A Weekend with Mr. Darcy – Prima Tappa

di Victoria Connelly
Prima tappa
15-21 giugno | cap. 1/16

Dr Katherine Roberts couldn’t help thinking that a university lecturer in possession of a pile of paperwork must be in want of a holiday.
(incipit)

Ho iniziato questa prima tappa con un po’ di ritardo ma fortunatamente il libro è molto scorrevole e ho recuperato senza troppe difficoltà. Per ora mi piace davvero molto lo stile di scrittura della Connelly che è fresco e coinvolgente anche se a volte purtroppo cade in alcuni luoghi comuni che mi hanno fatto alzare gli occhi al cielo con frasi tipo: “Honestly, any man who wasn’t safely tucked between the covers of a book was a liability. You couldn’t trust any of them.” Uff, che barba! A parte questo comunque mi sta piacendo molto e sono contenta di aver cominciato ad avvicinarmi ai libri che ruotano intorno a Jane Austen con una storia che non va a toccare le trame originali dei romanzi ma che è incentrata sulla passione per questa autrice, perchè ho la sensazione che con spin-off e simili sia più facile andare incontro a delusioni (o in altre parole: trovare delle boiate di libri pazzesche che fanno passare completamente la voglia di proseguire con quel filone).

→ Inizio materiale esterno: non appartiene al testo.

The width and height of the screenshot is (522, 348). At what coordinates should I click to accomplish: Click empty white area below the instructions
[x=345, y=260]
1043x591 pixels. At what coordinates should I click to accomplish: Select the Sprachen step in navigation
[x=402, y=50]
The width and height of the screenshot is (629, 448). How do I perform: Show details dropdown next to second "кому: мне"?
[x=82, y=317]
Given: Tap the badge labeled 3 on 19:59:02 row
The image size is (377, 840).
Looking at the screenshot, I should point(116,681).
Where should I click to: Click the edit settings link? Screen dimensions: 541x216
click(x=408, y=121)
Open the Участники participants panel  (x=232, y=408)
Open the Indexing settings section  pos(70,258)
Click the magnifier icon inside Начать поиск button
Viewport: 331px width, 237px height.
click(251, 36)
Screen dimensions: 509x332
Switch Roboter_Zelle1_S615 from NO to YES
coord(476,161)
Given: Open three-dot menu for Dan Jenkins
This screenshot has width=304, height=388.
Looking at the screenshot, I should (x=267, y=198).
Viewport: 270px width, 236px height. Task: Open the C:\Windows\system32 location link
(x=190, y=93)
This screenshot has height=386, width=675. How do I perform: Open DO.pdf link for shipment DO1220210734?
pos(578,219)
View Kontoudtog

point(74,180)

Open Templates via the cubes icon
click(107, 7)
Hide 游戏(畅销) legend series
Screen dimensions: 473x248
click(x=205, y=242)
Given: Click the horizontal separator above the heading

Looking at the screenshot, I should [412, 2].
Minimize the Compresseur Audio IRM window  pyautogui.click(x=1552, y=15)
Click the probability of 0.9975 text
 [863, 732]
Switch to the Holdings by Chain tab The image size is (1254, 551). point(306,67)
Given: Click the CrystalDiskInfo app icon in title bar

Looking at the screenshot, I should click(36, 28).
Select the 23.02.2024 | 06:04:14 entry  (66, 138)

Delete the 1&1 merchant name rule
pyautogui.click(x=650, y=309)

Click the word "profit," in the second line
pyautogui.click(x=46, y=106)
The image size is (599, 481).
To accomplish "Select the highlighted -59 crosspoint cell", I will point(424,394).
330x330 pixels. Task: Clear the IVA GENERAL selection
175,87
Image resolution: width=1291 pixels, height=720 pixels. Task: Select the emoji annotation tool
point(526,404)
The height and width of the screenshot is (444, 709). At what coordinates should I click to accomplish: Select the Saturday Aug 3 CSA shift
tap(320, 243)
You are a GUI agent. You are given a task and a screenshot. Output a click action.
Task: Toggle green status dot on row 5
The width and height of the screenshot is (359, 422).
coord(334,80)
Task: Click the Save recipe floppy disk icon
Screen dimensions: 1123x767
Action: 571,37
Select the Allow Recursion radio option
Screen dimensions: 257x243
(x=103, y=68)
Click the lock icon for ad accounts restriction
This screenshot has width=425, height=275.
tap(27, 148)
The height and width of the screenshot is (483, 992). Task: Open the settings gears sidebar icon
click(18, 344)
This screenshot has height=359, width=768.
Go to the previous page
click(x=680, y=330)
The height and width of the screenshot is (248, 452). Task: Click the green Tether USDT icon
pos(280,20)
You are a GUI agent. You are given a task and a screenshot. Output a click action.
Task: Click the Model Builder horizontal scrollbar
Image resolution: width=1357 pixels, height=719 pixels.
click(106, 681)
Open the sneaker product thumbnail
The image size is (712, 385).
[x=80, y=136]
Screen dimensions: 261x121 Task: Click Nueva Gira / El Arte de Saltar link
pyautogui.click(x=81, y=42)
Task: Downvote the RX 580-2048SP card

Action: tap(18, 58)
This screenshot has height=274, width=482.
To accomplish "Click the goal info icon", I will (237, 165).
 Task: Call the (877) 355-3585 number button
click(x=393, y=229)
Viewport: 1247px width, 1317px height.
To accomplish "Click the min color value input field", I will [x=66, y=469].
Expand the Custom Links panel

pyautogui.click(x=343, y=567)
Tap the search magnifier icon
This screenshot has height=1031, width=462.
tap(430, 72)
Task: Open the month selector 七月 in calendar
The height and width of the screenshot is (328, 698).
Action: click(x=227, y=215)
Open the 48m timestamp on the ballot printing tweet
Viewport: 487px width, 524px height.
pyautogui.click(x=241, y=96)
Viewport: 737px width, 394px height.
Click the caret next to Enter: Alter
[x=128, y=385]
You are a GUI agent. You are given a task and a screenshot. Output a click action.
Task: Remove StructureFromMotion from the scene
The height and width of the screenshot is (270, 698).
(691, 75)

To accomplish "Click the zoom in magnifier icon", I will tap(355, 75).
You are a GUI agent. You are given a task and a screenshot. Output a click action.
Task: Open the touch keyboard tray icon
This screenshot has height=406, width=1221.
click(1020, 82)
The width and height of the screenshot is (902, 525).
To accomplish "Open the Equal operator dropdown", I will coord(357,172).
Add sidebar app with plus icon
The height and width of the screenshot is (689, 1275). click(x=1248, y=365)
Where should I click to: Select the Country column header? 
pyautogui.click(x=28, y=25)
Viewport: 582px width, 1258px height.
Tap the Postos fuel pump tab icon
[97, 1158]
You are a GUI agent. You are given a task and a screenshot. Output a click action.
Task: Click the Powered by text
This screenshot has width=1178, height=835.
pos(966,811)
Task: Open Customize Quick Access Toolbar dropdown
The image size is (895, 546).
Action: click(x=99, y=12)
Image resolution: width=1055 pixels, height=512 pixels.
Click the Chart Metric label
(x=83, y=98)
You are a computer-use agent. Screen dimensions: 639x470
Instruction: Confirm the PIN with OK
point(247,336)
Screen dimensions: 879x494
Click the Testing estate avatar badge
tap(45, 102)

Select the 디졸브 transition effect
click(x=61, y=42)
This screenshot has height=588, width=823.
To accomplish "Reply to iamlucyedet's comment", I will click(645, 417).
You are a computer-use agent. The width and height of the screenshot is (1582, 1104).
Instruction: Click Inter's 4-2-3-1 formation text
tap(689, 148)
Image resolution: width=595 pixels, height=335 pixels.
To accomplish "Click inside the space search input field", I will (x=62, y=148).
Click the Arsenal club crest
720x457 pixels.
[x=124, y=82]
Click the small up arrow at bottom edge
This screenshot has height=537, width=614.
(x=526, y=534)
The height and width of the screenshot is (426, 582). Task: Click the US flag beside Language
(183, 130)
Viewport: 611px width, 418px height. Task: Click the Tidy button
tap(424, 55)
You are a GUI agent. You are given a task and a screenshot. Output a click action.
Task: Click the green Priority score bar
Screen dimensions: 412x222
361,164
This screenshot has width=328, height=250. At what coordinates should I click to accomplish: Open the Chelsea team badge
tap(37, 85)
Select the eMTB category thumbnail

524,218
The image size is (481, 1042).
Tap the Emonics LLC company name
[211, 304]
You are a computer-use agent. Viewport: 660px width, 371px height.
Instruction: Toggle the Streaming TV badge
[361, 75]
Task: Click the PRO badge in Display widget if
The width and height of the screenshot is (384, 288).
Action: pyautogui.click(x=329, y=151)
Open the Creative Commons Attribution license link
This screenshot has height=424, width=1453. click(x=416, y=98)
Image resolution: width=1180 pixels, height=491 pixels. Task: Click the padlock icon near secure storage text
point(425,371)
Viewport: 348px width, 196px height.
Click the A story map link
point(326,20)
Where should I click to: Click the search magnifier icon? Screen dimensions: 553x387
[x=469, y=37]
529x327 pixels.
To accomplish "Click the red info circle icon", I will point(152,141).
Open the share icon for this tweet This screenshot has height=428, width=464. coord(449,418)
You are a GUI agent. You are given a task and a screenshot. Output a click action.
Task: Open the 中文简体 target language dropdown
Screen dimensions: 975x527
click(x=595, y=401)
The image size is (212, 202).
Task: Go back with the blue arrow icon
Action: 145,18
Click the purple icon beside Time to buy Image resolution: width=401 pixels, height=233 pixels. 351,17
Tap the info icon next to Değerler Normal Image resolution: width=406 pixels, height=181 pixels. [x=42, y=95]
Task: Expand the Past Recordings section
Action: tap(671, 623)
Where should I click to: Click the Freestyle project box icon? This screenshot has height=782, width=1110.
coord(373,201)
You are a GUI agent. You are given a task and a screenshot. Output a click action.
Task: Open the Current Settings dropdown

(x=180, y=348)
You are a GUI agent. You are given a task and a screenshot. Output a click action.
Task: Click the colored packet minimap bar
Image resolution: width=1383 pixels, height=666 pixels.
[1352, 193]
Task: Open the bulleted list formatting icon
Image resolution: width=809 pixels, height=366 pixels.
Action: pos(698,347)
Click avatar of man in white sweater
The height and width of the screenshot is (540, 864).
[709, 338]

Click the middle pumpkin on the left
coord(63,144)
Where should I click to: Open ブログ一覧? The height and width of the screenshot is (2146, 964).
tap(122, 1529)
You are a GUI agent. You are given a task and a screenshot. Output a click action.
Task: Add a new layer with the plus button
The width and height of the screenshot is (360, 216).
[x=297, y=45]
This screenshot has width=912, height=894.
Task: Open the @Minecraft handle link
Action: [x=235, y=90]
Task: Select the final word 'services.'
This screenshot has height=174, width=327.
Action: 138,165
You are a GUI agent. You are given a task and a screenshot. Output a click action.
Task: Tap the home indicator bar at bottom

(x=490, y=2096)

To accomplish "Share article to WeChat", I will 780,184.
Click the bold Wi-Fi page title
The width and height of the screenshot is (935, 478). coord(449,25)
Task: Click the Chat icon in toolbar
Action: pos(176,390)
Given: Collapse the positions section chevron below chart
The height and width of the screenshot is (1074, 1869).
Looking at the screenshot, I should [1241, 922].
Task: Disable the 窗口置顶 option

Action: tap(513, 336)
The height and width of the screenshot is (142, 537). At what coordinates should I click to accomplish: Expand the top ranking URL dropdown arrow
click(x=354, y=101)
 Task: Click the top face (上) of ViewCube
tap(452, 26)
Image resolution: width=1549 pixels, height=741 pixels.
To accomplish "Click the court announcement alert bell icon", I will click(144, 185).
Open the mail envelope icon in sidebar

Riguardo alla trama che dire: mi sta prendendo un sacco! Il colpo di scena del secondo capitolo l’avevo ipotizzato ma non pensavo che si avverasse sul serio e mi piace moltissimo! Bella anche la presentazione della seconda Janeite, Robyn: mi ha fatto ridere il fatto che abbia dato alle galline i nomi presi da Orgoglio e Pregiudizio, in effetti è un’idea fantastica!
Durante la lettura mi hanno fatto sognare le descrizioni di Purley Hall: che meraviglia! Ho anche provato a googolare il nome della villa, e ho trovato delle immagini strepitose, alcune che arrivano direttamente dal sito della Connelly.

Che sogno!!! La cosa incredibile è che questo romanzo, dal quale ad essere sincera mi aspettavo davvero poco, mi sta prendedo più di The Lost Symbol di Dan Brown!

Life for her was never as good as it was in fiction. A good story beautifully told was always preferable to reality. For Robyn, nothing came close to the highs she got when reading. Her reception job at a small college in North Yorkshire tickled only the surface for her and she could never wait to get home and stick her head in a favourite book and for her, the very pinnacle of literary perfection was Jane Austen.